What is required: Look through the records below, count the lines with the word "computer", and reply with only the number.

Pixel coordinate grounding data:
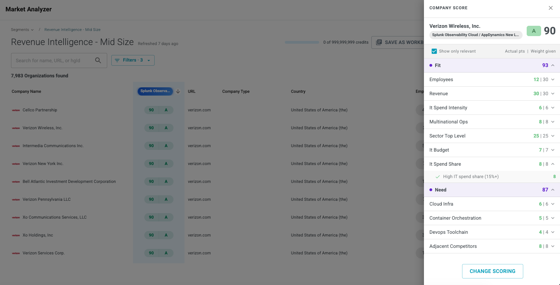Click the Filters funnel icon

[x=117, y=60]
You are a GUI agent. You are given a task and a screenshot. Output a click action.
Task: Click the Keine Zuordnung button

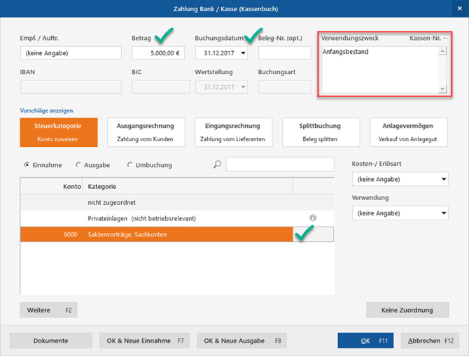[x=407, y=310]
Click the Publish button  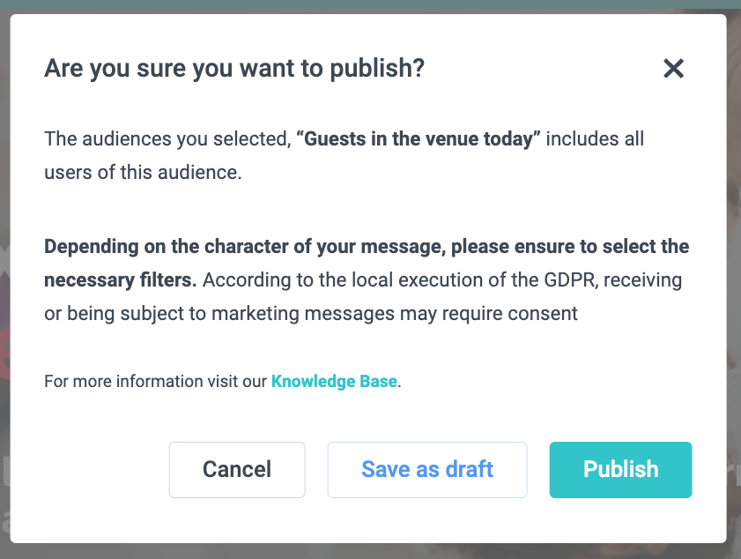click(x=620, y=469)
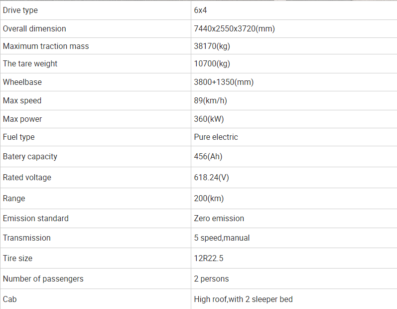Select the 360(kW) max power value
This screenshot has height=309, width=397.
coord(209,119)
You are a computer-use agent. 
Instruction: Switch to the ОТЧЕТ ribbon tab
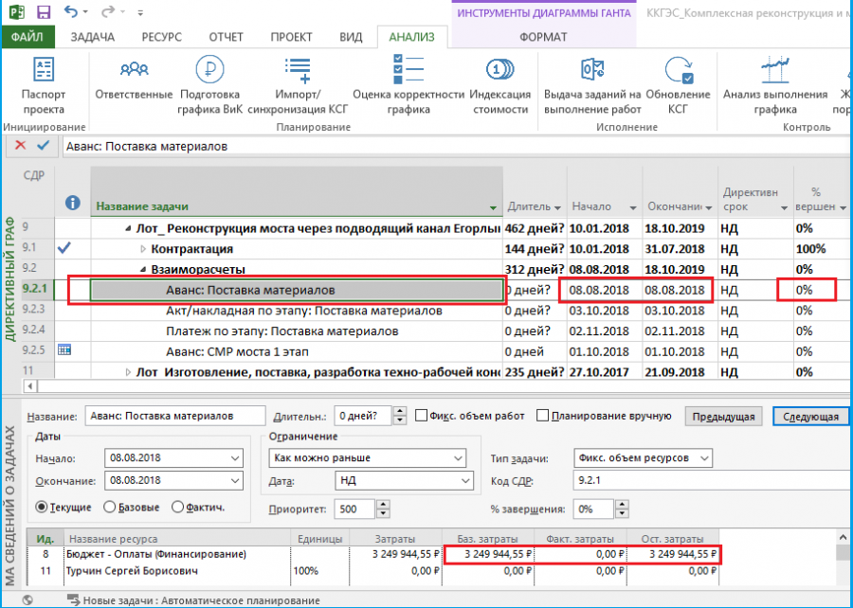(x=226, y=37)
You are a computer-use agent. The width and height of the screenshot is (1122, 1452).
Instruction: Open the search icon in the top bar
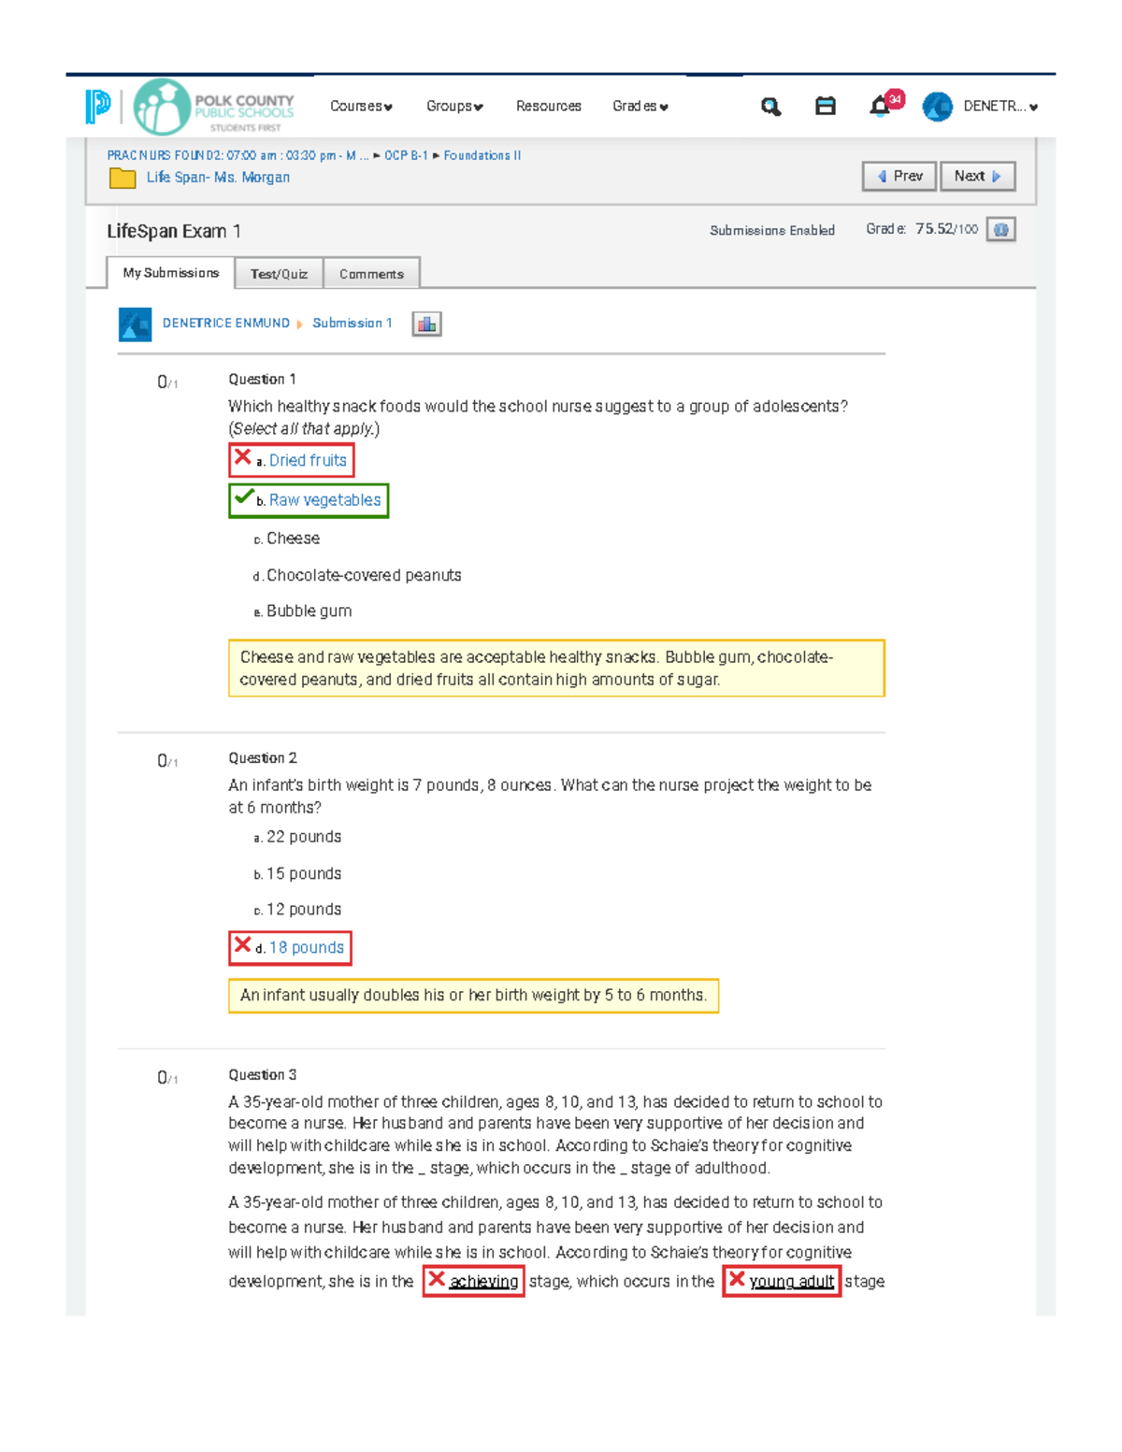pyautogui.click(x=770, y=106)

Result: 2